Copy out the records below from the line containing "The width and height of the screenshot is (772, 681)." through the line containing "point(113,195)", inclusive, reproducing those lines exactly.

Interface element records
##########

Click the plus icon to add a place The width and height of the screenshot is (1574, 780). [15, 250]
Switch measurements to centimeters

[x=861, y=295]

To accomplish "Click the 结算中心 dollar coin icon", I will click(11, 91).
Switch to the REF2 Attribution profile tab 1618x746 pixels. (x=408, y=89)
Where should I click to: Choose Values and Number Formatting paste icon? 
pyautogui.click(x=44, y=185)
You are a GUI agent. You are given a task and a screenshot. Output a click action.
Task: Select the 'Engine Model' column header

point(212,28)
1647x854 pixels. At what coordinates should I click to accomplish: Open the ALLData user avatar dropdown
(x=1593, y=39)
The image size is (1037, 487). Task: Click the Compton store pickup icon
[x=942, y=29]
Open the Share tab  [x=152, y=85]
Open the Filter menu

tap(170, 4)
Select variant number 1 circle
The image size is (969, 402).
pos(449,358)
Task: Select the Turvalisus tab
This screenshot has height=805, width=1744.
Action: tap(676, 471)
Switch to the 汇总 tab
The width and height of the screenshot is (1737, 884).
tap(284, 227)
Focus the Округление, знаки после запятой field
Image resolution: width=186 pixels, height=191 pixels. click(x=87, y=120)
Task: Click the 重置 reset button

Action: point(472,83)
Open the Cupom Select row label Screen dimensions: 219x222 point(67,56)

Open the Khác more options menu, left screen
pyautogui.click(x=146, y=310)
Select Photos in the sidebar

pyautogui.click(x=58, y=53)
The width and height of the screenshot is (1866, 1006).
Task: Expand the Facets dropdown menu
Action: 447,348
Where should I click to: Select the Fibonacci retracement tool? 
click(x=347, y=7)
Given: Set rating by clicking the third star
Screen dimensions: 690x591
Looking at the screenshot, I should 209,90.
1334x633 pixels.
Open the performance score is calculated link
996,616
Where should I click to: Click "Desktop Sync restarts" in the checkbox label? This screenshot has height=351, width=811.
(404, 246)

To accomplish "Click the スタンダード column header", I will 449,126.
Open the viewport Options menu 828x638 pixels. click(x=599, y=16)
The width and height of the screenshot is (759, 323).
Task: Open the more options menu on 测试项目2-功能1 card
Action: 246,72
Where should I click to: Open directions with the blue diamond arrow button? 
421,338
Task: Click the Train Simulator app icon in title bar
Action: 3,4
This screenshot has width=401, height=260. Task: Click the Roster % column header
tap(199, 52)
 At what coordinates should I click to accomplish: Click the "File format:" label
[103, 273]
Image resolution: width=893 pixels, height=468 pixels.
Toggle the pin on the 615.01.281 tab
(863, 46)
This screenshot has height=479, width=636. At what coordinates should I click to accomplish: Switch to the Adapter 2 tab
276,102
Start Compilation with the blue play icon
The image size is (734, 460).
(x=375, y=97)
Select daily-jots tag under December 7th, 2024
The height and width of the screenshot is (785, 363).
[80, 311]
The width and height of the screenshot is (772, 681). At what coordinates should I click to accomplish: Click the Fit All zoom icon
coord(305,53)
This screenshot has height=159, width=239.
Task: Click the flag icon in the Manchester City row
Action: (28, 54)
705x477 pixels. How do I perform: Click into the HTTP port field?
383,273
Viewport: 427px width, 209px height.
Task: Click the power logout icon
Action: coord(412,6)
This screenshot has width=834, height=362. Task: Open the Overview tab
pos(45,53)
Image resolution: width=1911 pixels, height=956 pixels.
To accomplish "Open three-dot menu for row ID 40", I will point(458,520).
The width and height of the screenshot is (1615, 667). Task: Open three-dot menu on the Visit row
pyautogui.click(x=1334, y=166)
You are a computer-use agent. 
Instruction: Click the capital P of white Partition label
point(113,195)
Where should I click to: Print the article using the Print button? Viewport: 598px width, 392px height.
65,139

##########

» OUTPUT OF THE EXERCISE
The width and height of the screenshot is (772, 681). At what coordinates should I click to accomplish: Click the Fit All zoom icon
coord(305,53)
This screenshot has height=159, width=239.
Task: Click the flag icon in the Manchester City row
Action: (28, 54)
705x477 pixels. How do I perform: Click into the HTTP port field?
383,273
Viewport: 427px width, 209px height.
Task: Click the power logout icon
Action: coord(412,6)
This screenshot has width=834, height=362. Task: Open the Overview tab
pos(45,53)
Image resolution: width=1911 pixels, height=956 pixels.
To accomplish "Open three-dot menu for row ID 40", I will point(458,520).
The width and height of the screenshot is (1615, 667). Task: Open three-dot menu on the Visit row
pyautogui.click(x=1334, y=166)
You are a computer-use agent. 
Instruction: Click the capital P of white Partition label
point(113,195)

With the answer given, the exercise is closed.